Dataset entries:
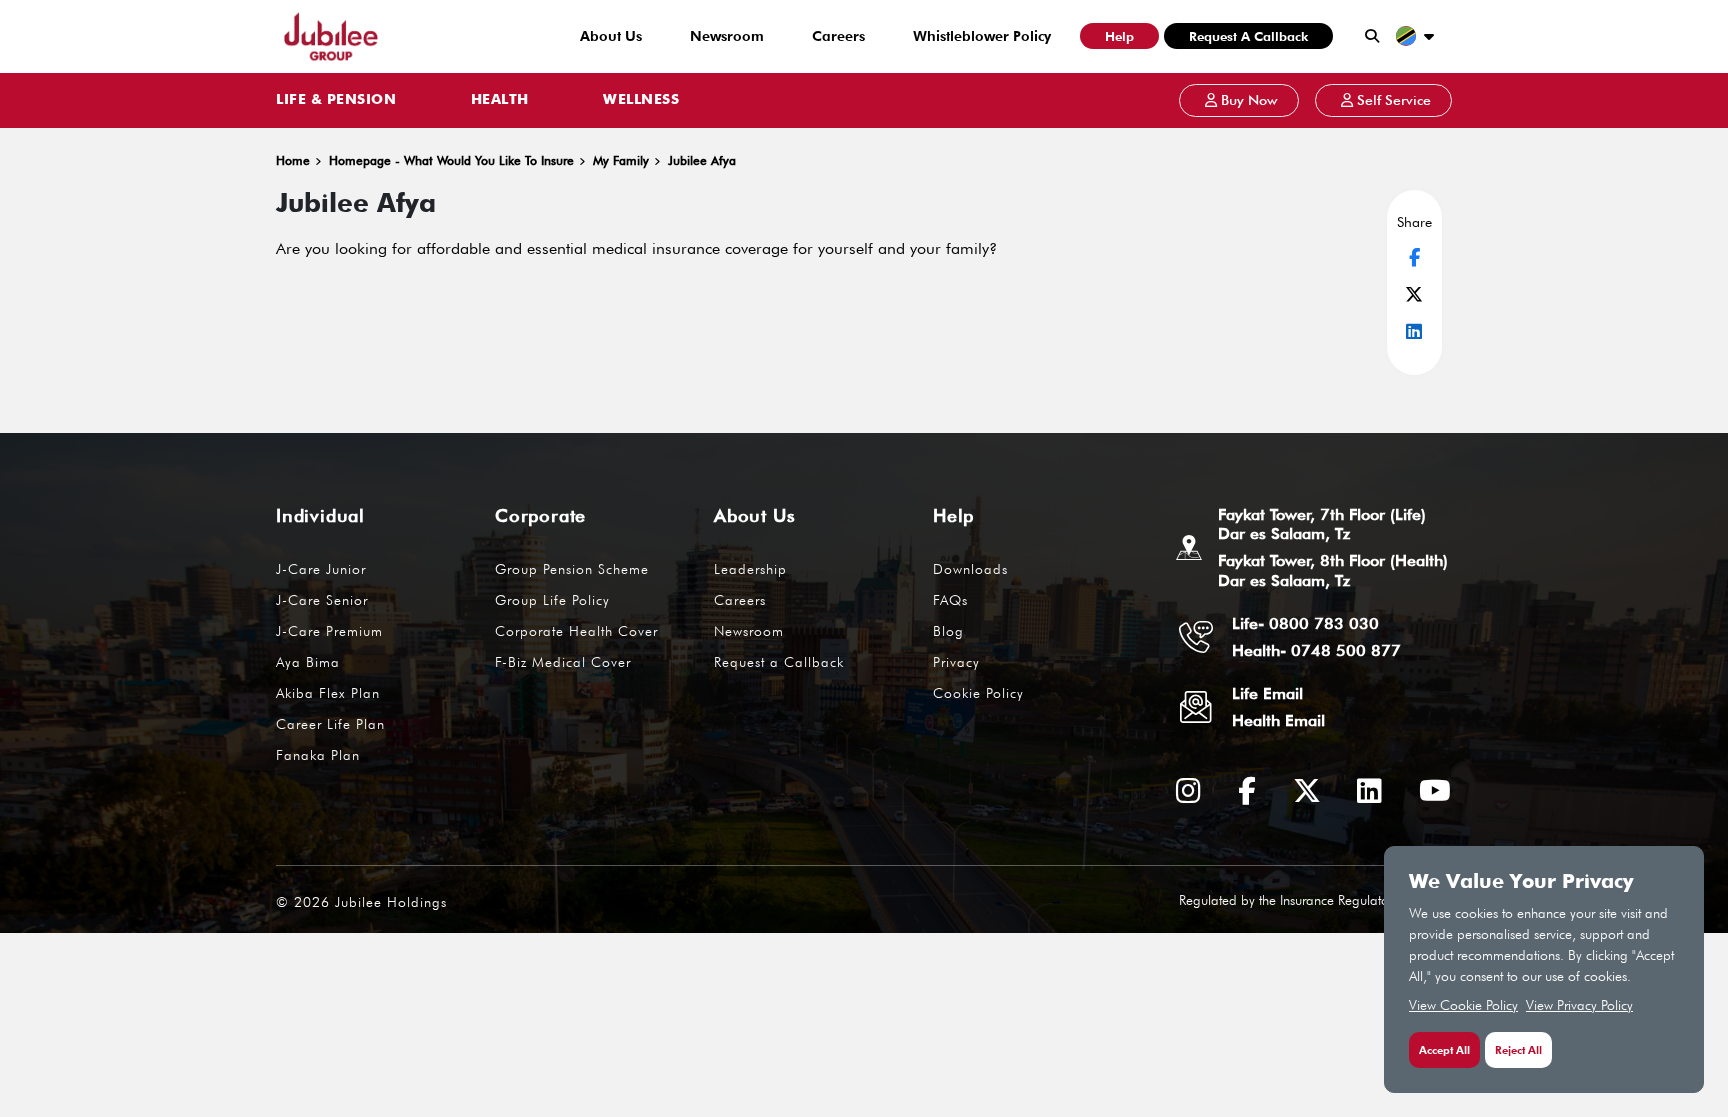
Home (293, 160)
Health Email (1278, 720)
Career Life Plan (330, 724)
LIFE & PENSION (336, 100)
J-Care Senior (322, 600)
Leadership (750, 569)
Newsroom (727, 36)
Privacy (956, 662)
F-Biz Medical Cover (563, 662)
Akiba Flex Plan (328, 693)
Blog (948, 631)
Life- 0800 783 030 (1305, 623)
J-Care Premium (329, 631)
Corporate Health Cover (576, 631)
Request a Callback (1248, 36)
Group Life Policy (552, 600)
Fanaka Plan (318, 755)
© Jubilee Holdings (361, 902)
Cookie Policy (978, 693)
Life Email (1267, 693)
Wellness (641, 100)
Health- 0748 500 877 (1316, 650)
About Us (611, 36)
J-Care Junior (321, 569)
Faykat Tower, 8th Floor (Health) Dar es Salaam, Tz (1333, 570)
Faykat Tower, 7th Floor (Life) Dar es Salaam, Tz (1322, 524)
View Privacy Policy (1579, 1005)
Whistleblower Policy (982, 36)
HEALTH (500, 100)
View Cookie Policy (1463, 1005)
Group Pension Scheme (572, 569)
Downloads (970, 569)
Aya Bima (308, 662)
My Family (621, 160)
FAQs (950, 600)
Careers (838, 36)
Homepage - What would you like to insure (451, 160)
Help (1119, 36)
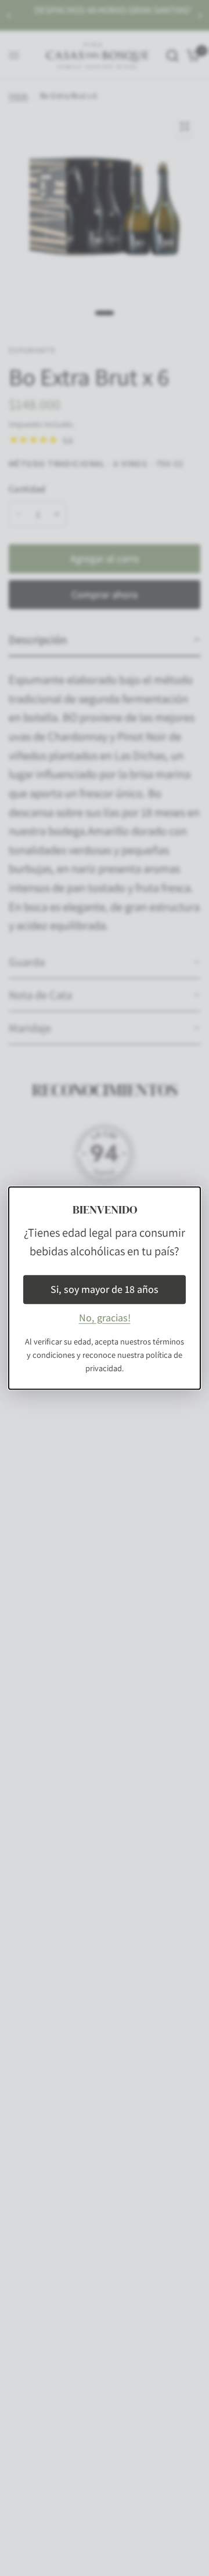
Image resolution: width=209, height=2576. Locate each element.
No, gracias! (105, 1318)
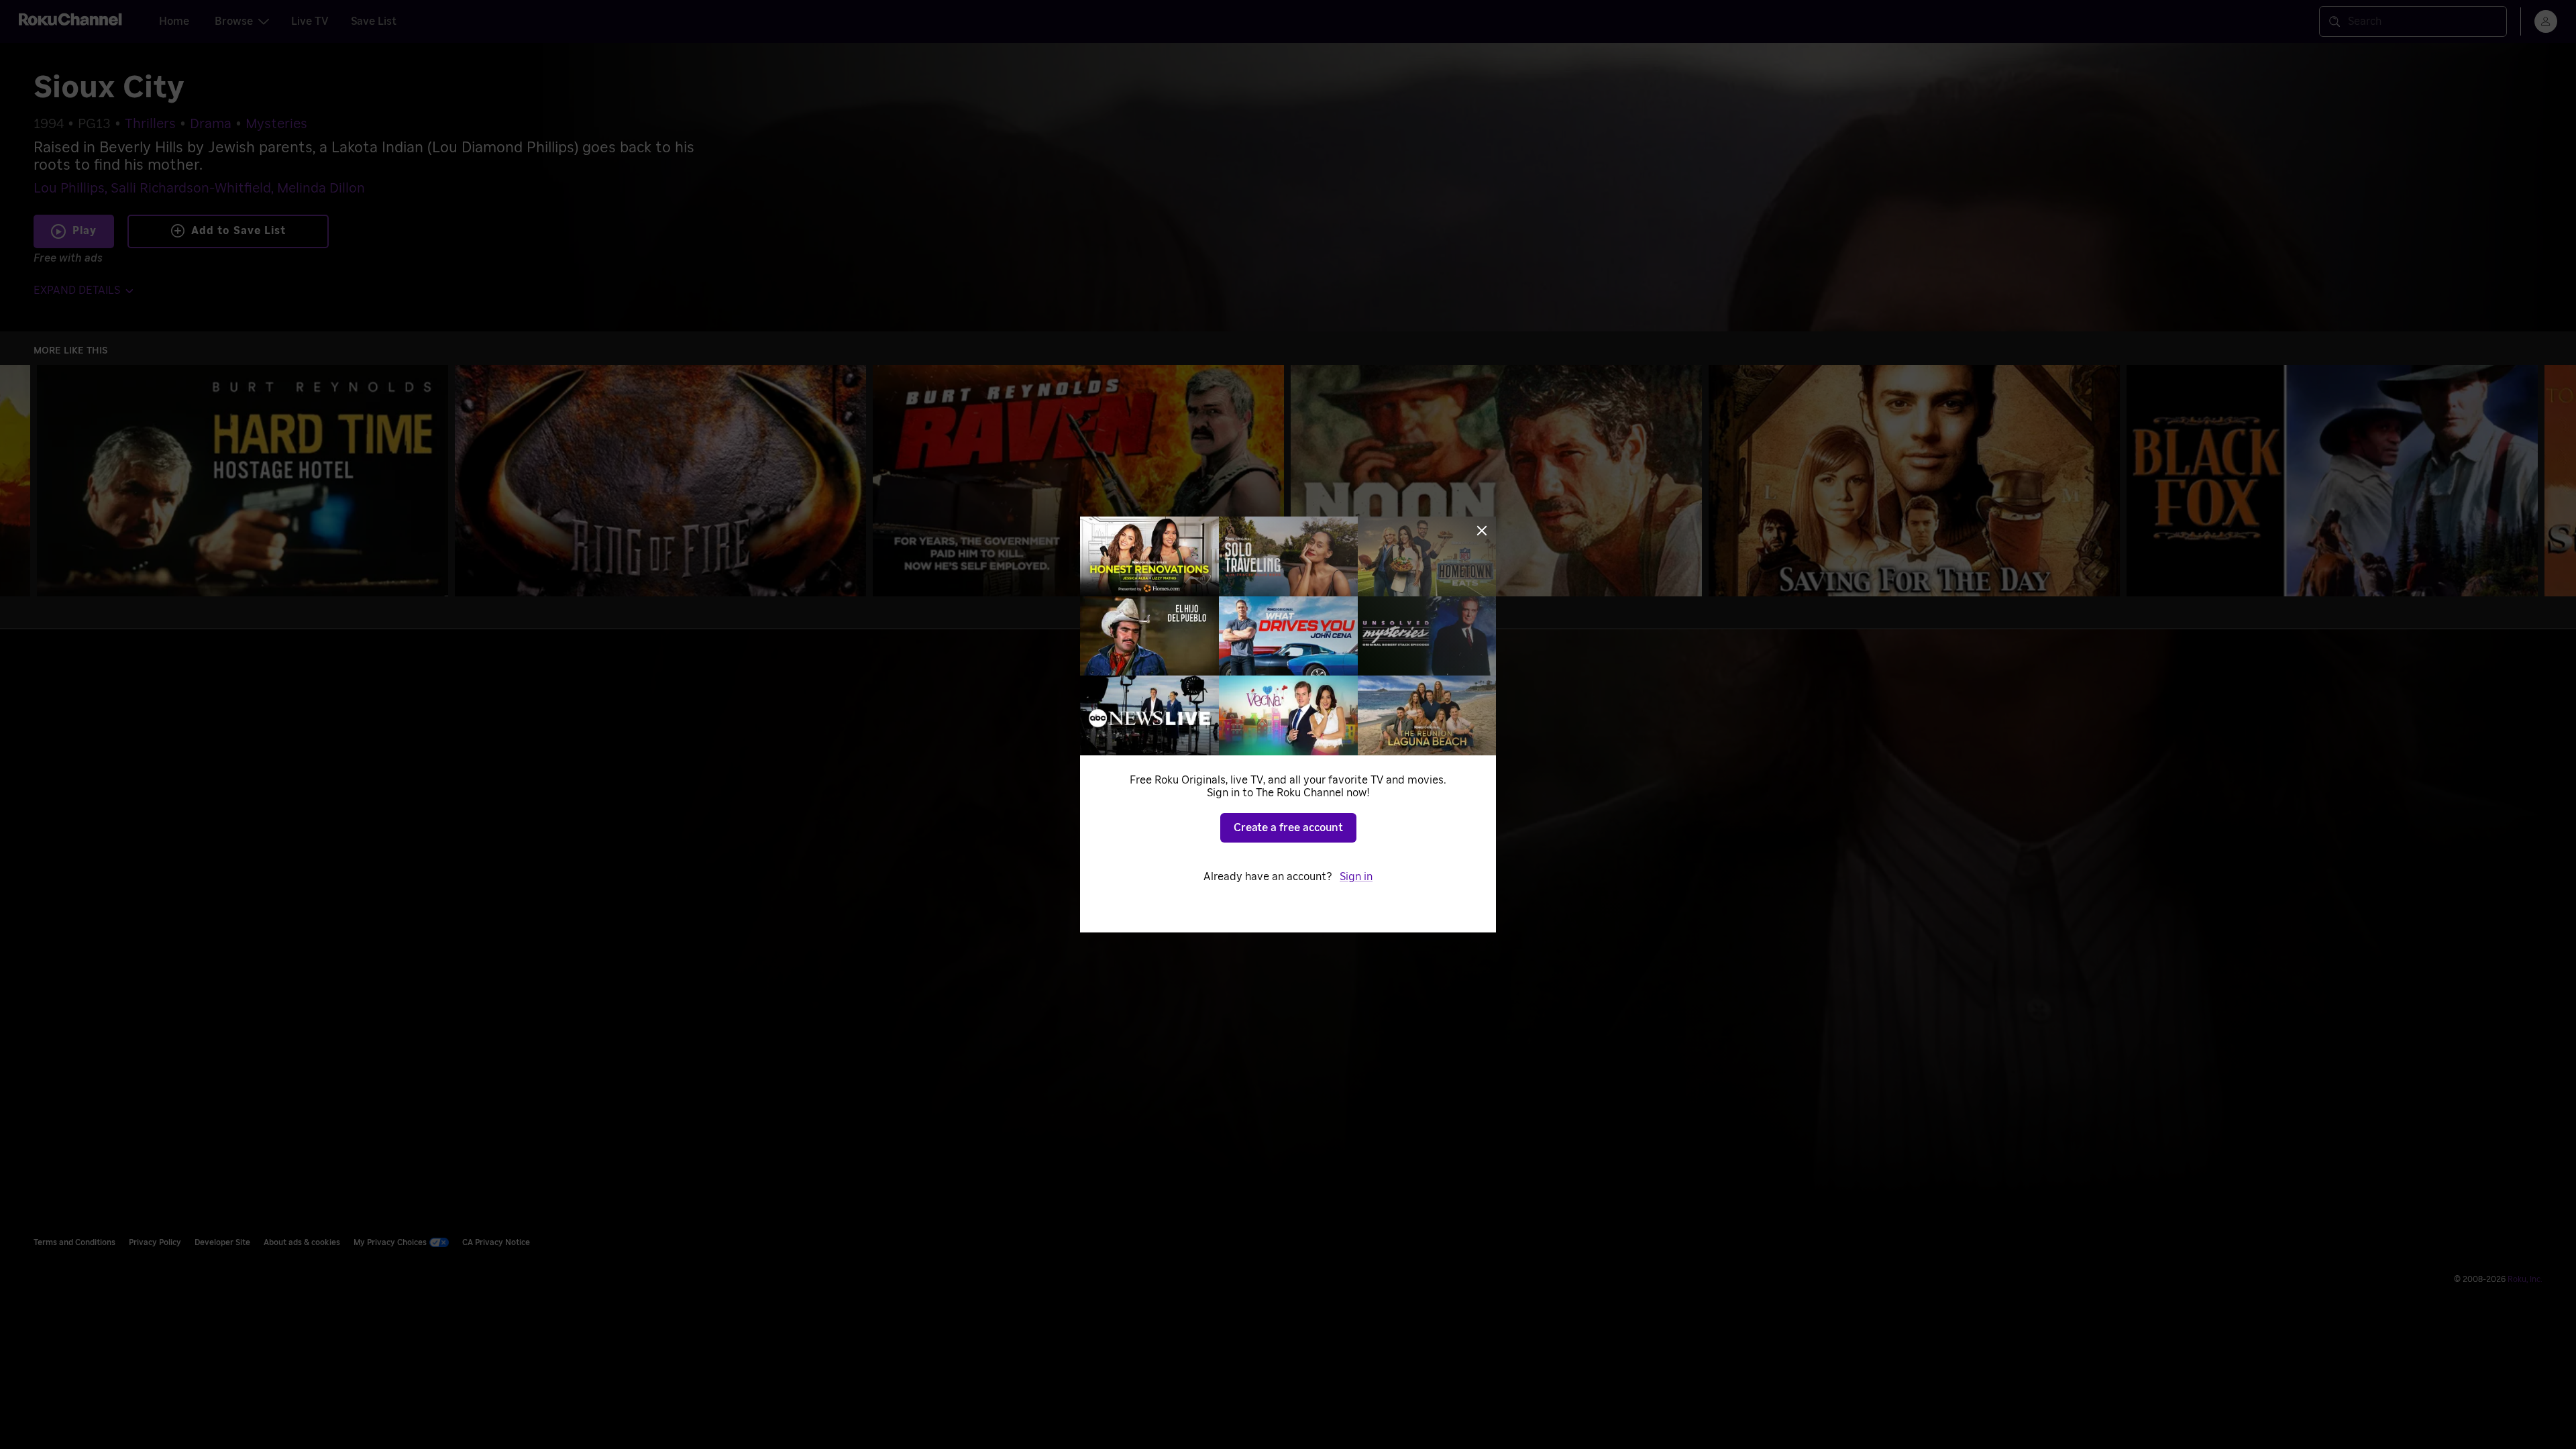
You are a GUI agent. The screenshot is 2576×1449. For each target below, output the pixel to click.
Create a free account (1288, 827)
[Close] (1482, 530)
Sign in (1356, 876)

* [What to do] Produce only the lines from the line containing "Blog (948, 631)" through the line containing "Life Email (1267, 693)", inclusive of both, exactly as they stand in the entries above.

* [Response]
Blog (948, 631)
Life- 0800 783 030 (1305, 623)
J-Care Premium (329, 631)
Corporate Health Cover (576, 631)
Request a Callback (1248, 36)
Group Life Policy (552, 600)
Fanaka Plan (318, 755)
© Jubilee Holdings (361, 902)
Cookie Policy (978, 693)
Life Email (1267, 693)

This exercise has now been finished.